Para uma boa comunicação é preciso conhecimento e competência. Renee Hobbs, ao estudar a alfabetização para os meios de comunicação,  demonstrou que para aprender a se comunicar bem o indivíduo deve antes saber fazer uma análise, argumentar, ser capaz de se expressar corretamente, deve possuir conceitos analíticos porque toda comunicação tem características únicas que dependem da capacidade de negociar significados. O uso do poder da palavra é parte da aquisição do conhecimento ao longo da vida.

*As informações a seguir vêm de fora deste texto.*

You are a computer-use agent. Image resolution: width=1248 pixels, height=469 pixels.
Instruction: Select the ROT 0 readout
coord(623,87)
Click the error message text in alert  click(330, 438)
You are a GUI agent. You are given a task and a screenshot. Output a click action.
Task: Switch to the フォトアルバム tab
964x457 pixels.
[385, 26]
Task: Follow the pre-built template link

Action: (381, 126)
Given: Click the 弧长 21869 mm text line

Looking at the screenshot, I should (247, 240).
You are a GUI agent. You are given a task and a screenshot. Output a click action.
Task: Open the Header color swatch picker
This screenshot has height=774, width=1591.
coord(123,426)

Len Masterman identificou que a prática da educação aos meios de comunicação aumenta a capacidade de representação da realidade dentro do processo de construção de narrativas, de conseguir identificar no texto elementos para avaliar e ser capaz então de elaborar uma opinião. Aprende-se a compreender o conteúdo das mensagens, de investigar sobre as possibilidades do discurso, saber como o texto se organiza, contextualizar. A linguagem jornalística, os seus limites e suas potencialidades sobre o seu uso social é reconhecida como um saber análogo àquele da progressiva formalização dos processos educativos e da instrução. Esse saber teórico-prático, deveria, na era da informação,  ser considerado parte integrante da formação básica, não poderia mais se limitar aos aspectos técnicos e formais das novas tecnologias, seria, como adverte Chiara Salvatori, tentar explicar a revolução industrial limitando-se a ilustrar o funcionamento e as possíveis aplicações da máquina a vapor.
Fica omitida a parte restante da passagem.